What this suggests is that the WM b=0 signal is age-dependent – which I guess isn’t too surprising, depending on the age range we’re talking about (I expect T2 likely increases with age?).
The normalisation performed by dwiintensitynorm assumes that the WM b=0 signal is an independent measure of the overall signal, and uncorrelated with your effect of interest. Clearly, this assumption will not always hold, depending on pathology, so it’s important to verify whether it holds – hence the suggestion you refer to.
The fact that your normalisation factors change with age means that your CSD-derived metric (e.g. AFD) will be corrected for that age-dependence – but since the normalisation will divide by the scale factor, it’ll apply the inverse relationship in your metric. In most cases, I’d expect a reduction in AFD to be accompanied by an increase in the b=0 signal (e.g. due to increased extracellular content, etc). So in this case, normalising by the WM b=0 signal (which is what dwiintensittnormessentially does) will actually amplify the age dependence of the AFD metric. Obviously, the relationship between the b=0 signal and AFD is going to depend on many factors, including the pathology, etc. It might mask the effect of interest, or amplify it, or not affect it at all. But we can’t predict what this correction might do on your data. This is why we issue this warning.
Intensity normalisation is difficult to do well, but we currently recommend using mtnormalise to do this, rather than dwiintensitynorm. It avoids many of these issues, and also provides more robust bias field correction. It does require the use of multi-tissue CSD though, but if you’re in a position to use it, I’d strongly recommend you do so.

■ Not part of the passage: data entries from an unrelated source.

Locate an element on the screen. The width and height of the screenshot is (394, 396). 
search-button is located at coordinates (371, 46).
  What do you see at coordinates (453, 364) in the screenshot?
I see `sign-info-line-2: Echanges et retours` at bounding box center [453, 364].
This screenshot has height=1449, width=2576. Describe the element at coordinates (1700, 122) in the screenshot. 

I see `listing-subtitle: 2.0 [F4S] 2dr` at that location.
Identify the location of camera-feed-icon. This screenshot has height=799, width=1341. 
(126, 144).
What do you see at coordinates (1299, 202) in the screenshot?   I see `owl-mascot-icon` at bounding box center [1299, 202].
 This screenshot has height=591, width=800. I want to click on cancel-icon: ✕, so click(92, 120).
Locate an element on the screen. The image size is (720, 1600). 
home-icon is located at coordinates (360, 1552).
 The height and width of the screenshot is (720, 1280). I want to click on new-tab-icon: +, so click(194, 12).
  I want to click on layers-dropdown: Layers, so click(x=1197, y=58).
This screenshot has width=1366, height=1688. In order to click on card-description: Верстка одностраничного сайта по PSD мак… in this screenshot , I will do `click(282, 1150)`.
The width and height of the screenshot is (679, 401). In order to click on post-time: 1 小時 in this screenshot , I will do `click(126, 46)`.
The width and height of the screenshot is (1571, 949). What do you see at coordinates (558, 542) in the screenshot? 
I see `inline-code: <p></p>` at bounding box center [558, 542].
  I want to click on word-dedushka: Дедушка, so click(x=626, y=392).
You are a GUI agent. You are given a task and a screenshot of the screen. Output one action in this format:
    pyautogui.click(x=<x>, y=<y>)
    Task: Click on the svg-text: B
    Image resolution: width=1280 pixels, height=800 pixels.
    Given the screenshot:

Thank you so much for your very informative reply. Unfortunately we do not have multishell data, and please correct me if I am wrong, but I think this precludes our use of mtnormalise. Just as a follow up, if we are interested in age related changes and don’t want to bias the AFD metric by amplifying age-related change, would it be reasonable to normalize the whole dataset using a scale factor derived from dwiintensitynorm applied only to subjects from the first wave of our data collection (the youngest group). Would that be a reasonable approach?
Yes and no. Even a single-shell data will normally have a few b=0 volumes, and these can be used as an additional ‘shell’ to perform a 2-tissue decomposition. While this is far from perfect, you can use this with mtnormalise, and the results seem pretty good, as far as we can tell. I’d expect the intensity normalisation to be more appropriate this way.
Nope, I’m afraid not. The need for intensity normalisation comes from the fact that different datasets will be scaled differently by the scanner – even for the same subject on the same scanner – depending on the scanner’s calibrations and other factors. It’s this arbitrary scaling of individual datasets that we need to account for, and by its very nature, that scaling needs to be estimated for each subject independently. It can’t be estimated from one (group of) subject(s) and applied to another (group of) subject(s).